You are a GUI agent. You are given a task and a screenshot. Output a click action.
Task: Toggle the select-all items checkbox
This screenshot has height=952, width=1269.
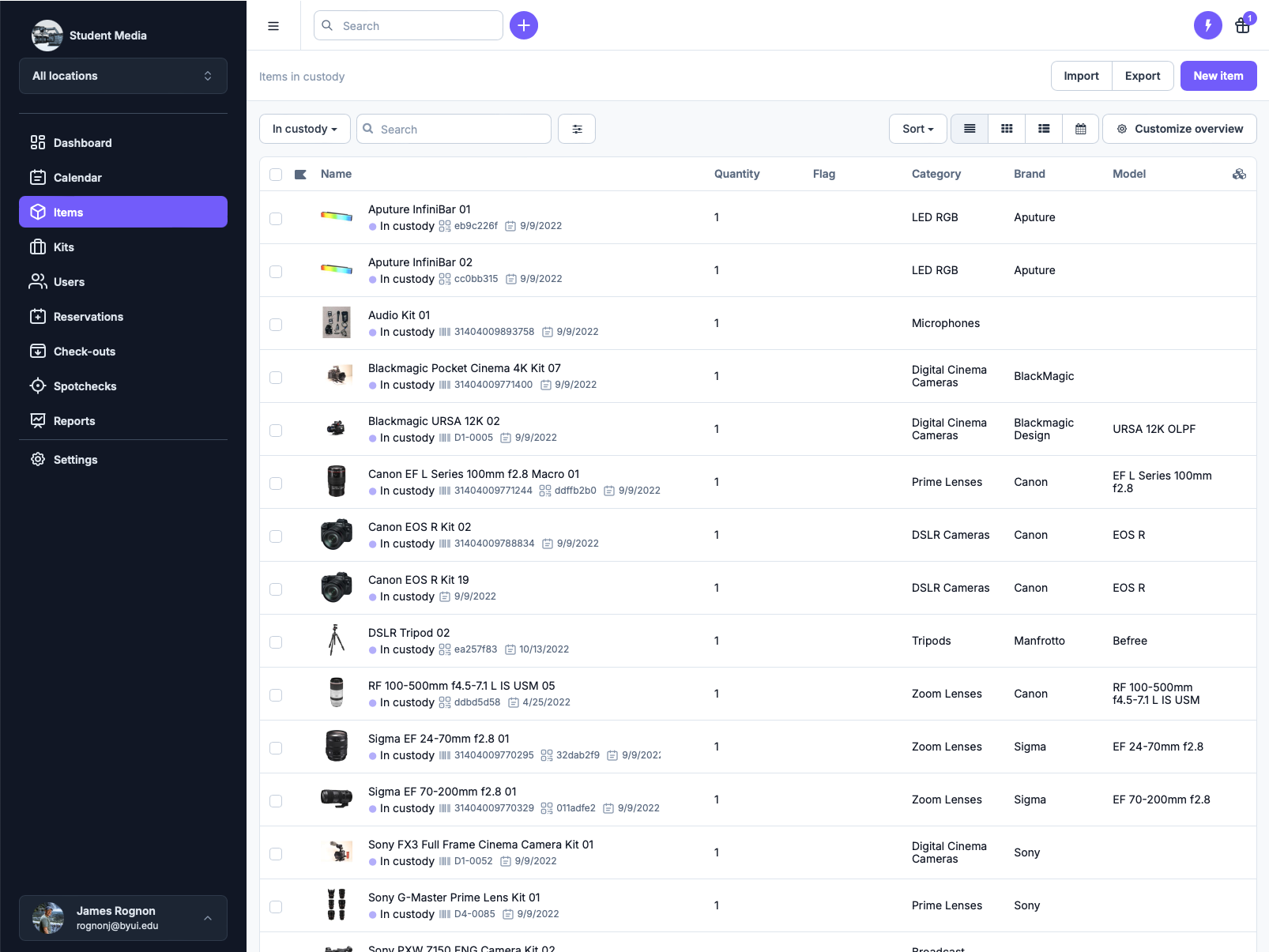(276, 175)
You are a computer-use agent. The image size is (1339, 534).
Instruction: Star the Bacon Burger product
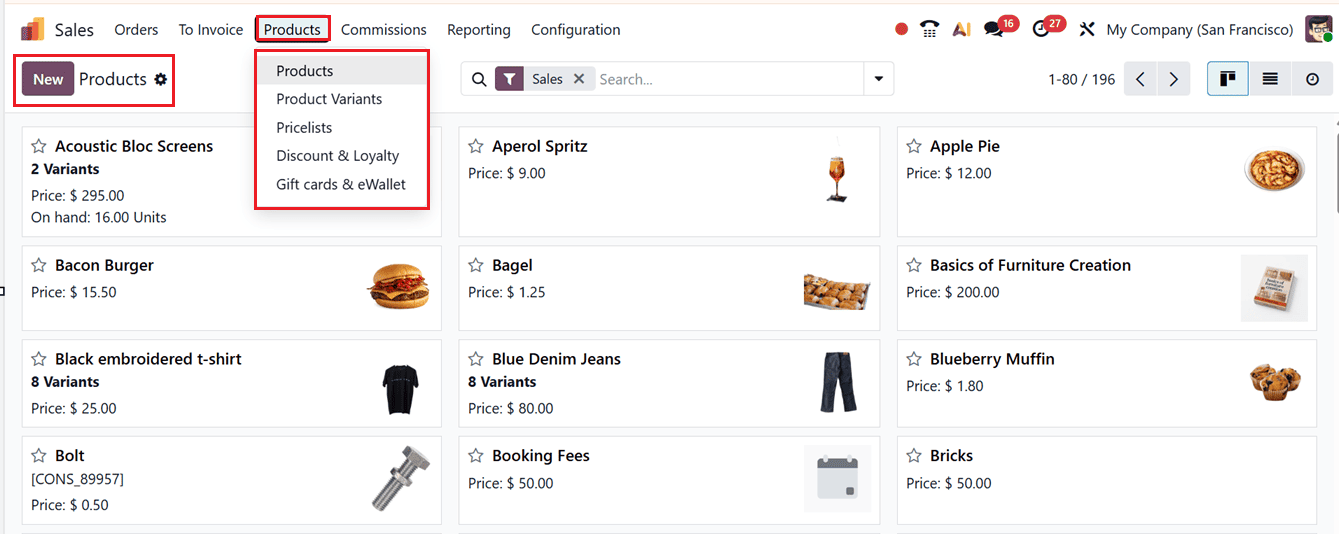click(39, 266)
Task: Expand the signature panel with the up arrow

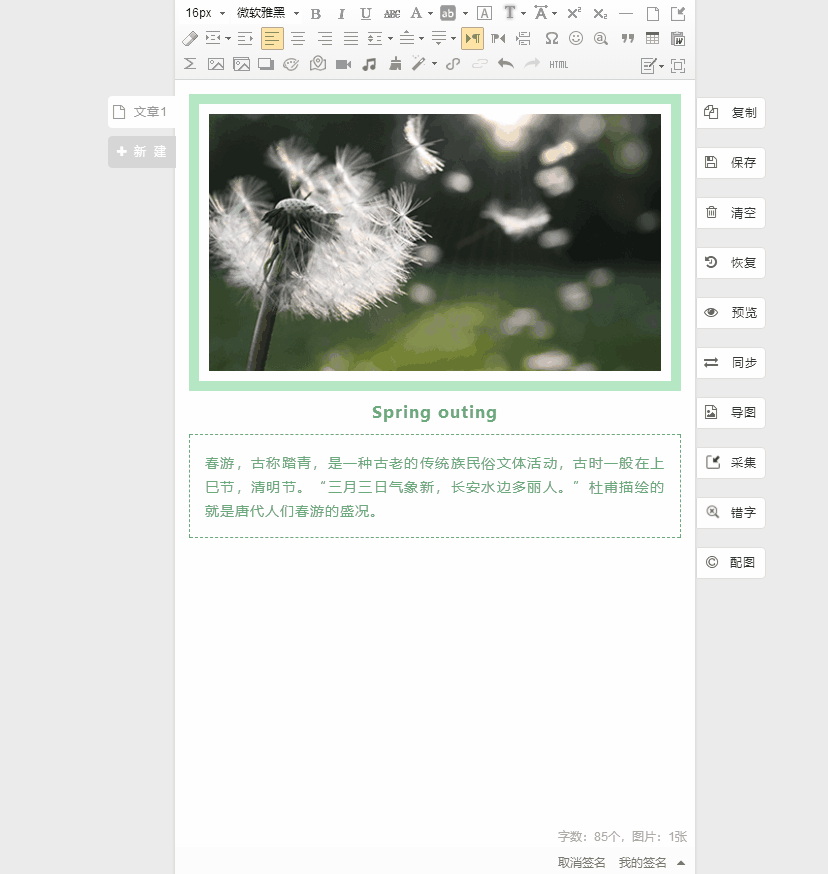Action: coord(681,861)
........
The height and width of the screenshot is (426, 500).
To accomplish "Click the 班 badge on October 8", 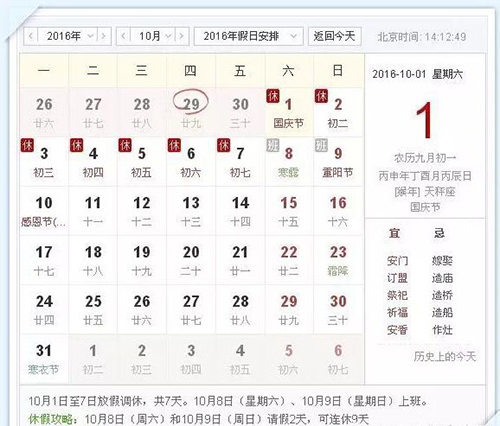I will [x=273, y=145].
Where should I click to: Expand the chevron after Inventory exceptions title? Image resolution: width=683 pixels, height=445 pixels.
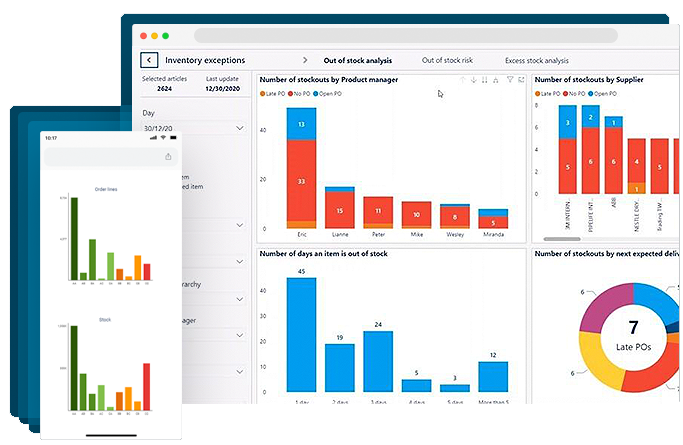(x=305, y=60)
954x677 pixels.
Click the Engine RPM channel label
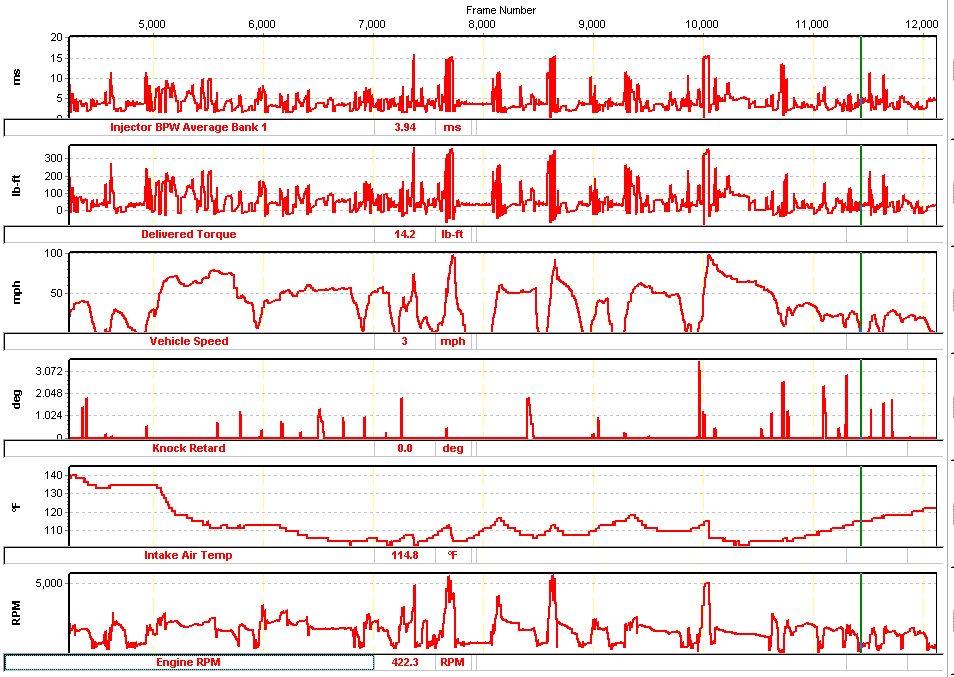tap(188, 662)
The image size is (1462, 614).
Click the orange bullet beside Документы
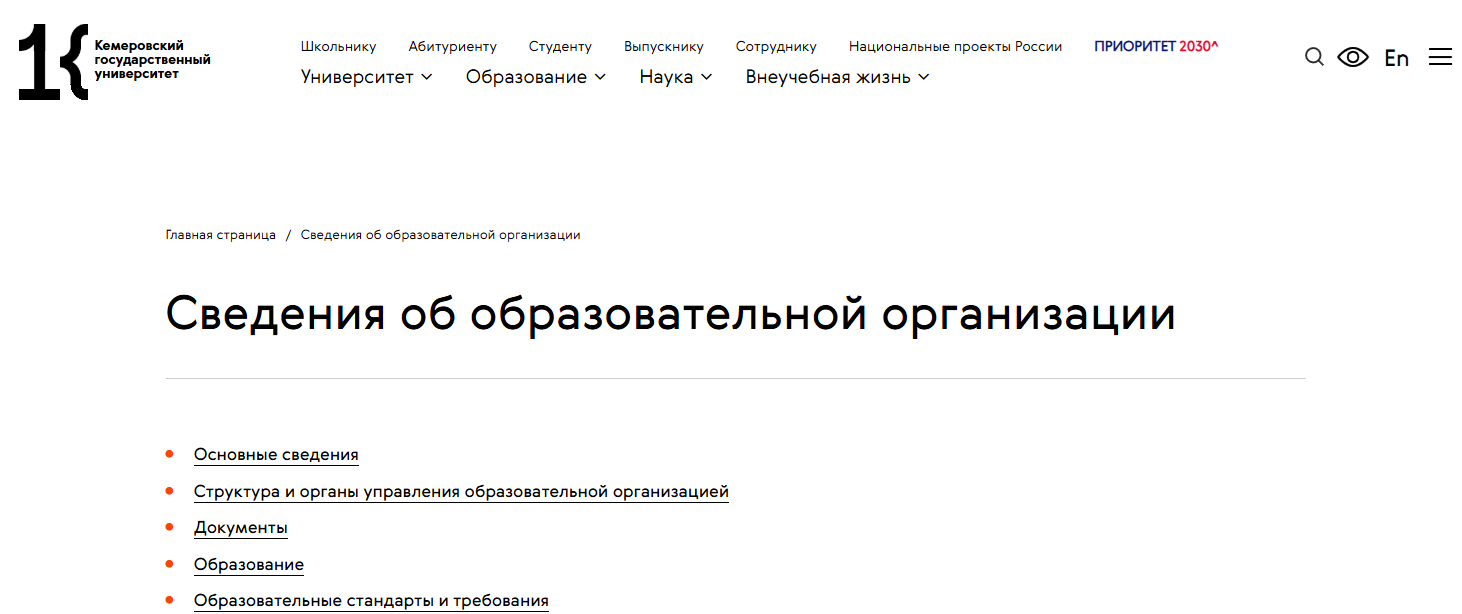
........
* _Aim of the task_: Please say how many lines in the records contain the word "size", and give only that number.

* _Solution to this exercise_: 2